Глава 43. Горячее дыхание пустыни

Его разбудил предрассветный холод. Тело сотрясалось от озноба, скрюченные пальцы едва могли согреться даже спрятанные на голой груди. Но хуже всего было чувство жажды — оно-то и заставило мужчину встать на колени и прижаться к влажной поверхности камня. Сначала лбом, потом пересохшими, растрескавшимися губами. Слишком мало… Внезапно Гордас вспомнил о гладкой металлической поверхности летмобиля, стоило навестить свою машину, если она все еще на виду.

Уже равнодушно взирая на безмолвные экспонаты «костяного сада», Гордас добрался до места посадки. Спустя недолгое время курсант жадно слизывал капли конденсата с полированного купола, торчащего из остывшего за ночь песка. Мало… мало… Желудок сводит голодной судорогой, а вокруг только груды костей, давно потерявших плоть.

Новый ритмичный звон колокольчиков заставил вздрогнуть и прислушаться. Ветра не было. Гордас только сейчас обратил внимание на подозрительную тишину, установившуюся на площадке. Сиятельный Антарес еще прятался в густых грязно-белесых облаках. Звезда едва-едва освещала бесплодную почву пустыни, но в той части могильника, где были собраны человеческие останки, курсант заметил какое-то движение.

Гордас быстро огляделся в поисках подходящего средства защиты или нападения, в зависимости от того, кто встретится на пути — возможная добыча, а, может, опасный враг. Вооружившись изогнутой реберной костью древнего хищника и обломком челюсти с торчащим из нее зубом длиной в ладонь, мужчина бесшумно подкрадывался к месту своего ночлега.

Сейчас курсант был готов к любой схватке, даже со стаей оживших мертвецов, желающих поскорее низвести его облик до собственного уродства. Но скелеты не покидали своих пьедесталов. Их навестили…

Высокий, худой словно жердь мужчина в бурнусе подвязывал плечевые кости нового экспоната этого открытого музея. Закончив свою работу, человек отошел на пару шагов назад, оценивая результат, а потом поправил локтевой сустав, придав костям нужное положение.

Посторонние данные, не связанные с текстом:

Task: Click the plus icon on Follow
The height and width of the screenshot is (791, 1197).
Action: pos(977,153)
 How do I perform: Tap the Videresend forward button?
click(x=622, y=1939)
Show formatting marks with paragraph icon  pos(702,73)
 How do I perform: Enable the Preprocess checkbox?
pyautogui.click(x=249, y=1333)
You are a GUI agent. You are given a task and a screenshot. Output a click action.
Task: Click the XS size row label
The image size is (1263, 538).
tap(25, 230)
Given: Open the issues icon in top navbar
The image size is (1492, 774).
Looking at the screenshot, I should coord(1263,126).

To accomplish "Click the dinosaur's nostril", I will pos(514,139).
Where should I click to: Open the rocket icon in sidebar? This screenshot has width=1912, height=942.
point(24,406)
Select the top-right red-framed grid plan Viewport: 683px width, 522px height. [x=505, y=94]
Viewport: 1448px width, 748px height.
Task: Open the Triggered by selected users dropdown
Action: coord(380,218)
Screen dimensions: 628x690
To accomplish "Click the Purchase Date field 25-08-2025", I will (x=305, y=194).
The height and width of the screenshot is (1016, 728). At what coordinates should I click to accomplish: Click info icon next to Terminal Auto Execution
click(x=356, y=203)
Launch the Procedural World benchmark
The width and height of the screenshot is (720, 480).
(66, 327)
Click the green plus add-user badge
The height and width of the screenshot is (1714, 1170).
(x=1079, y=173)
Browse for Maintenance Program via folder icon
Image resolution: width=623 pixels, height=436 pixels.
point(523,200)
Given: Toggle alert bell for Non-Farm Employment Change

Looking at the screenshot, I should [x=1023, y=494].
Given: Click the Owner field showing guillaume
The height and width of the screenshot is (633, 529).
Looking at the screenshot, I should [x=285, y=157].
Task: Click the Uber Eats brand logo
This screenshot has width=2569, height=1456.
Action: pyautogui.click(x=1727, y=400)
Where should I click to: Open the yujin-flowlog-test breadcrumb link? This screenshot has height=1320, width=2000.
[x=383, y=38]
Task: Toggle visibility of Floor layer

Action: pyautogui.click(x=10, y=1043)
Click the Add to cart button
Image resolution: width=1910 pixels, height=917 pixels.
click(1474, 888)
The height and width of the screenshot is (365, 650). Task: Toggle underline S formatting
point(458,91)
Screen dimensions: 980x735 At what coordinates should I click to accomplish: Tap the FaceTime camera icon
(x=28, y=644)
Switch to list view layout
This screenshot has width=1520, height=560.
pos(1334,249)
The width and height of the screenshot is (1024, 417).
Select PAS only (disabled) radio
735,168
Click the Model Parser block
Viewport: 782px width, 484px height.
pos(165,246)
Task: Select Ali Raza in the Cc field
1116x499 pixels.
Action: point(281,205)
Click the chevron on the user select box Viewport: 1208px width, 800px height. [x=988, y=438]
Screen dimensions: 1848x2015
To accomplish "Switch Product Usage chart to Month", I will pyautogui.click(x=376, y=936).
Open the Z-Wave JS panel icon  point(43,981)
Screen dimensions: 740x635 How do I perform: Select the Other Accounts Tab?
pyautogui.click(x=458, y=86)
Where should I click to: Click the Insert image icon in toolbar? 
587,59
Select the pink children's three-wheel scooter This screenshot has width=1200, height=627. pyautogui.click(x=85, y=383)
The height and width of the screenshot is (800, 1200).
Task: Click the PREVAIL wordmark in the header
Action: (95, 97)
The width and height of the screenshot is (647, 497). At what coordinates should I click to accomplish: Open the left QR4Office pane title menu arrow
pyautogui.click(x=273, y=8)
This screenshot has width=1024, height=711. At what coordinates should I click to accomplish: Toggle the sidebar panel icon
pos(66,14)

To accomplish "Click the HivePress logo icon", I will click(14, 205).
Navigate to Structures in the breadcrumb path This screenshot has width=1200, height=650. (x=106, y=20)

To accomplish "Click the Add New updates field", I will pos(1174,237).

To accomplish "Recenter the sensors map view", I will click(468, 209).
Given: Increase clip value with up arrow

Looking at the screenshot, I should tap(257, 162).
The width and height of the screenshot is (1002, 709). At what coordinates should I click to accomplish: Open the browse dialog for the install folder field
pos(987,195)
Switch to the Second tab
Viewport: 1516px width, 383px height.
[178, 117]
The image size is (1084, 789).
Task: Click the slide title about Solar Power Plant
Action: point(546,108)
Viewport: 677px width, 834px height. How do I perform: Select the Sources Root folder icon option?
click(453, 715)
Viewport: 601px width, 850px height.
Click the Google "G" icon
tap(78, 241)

— Кто ты такой? — сипло вопросил Шалок незнакомца, крепче сжимая в руке свое импровизированное оружие.

Чужак даже не обернулся на голос, но незамедлительно выдал тихий ответ:

— Я — Садовник.

Не слишком удовлетворенный услышанным, Гордас набрал в грудь побольше сухого воздуха и на едином выдохе воскликнул:

— Мне нужно перейти пустыню и добраться до гор. Как это сделать? Есть у меня шанс?

Незнакомец так же спокойно и равнодушно бросил через плечо:

— Можешь пойти со мной. Нам почти по пути.

Гордас даже опустил руку с ребром давно погибшего ящера, неужели и на Маракхе курсанту нежданно улыбнулась удача…

— Так значит, ты мне поможешь, я верно понял тебя? Мы вместе пересечем пески, ты покажешь нужную дорогу.

— Покажу, — охотно заверил чужак. — Но не просто так. Я возьму тебя в услужение. Маршрут займет около сорока дней — все это время ты будешь на правах моего раба. Придется делать все, что я прикажу тебе.

Гордас хрипло рассмеялся, запрокинув голову к заалевшему краю неба.

— Твоим рабом, говоришь… Весело! И чем же я должен расплачиваться с тобой? Ловить тебе ящериц в камнях, поить своей кровью… сколько во мне ее осталось… А, может, стать твоей лучшей подружкой? Откуда мне знать, чего именно ты захочешь от меня?

Мужчина медленно повернулся к Шалоку. Тень от плотного капюшона, низко надвинутого на глаза, мешала рассмотреть лицо, оставался виден только заостренный, гладко выбритый подбородок и краешек бледных губ.

— Мне нужен попутчик-собака.

— Что-о-о?

— Я сказал — собака, — терпеливо повторил незнакомец, словно объясняя урок нерадивому ученику, — поверь, в этом нет ничего унизительного. Ты просто идешь рядом и не задаешь вопросов. Я буду поить тебя дважды в день. Если скажу лежать — будешь лежать и побежишь, если я велю. Также согласишься мыть мне ноги у каждого источника. Это все. Подумай… без меня тебе не пройти земли песочников, вообще не выйти отсюда. Решай сейчас — да или нет.

Гордас шире растянул губы в улыбке, почти не чувствуя боль от лопнувшей кожи.

— Я голоден. Почему бы мне не убить тебя и не съесть твое сердце еще горячим, раз уж больше тут не водится живности. А… Садовник?

— Убить меня ты не сможешь. Зато пострадаешь сам. Решай. А если согласен на мое предложение, встань на колени и склони голову.

— Как велишь мне себя называть… Хозяин? Господин? Бог? Кто ты по сути — человек или чудовище, наподобие той болотной твари? Ответь прямо, ты порождение Марионы?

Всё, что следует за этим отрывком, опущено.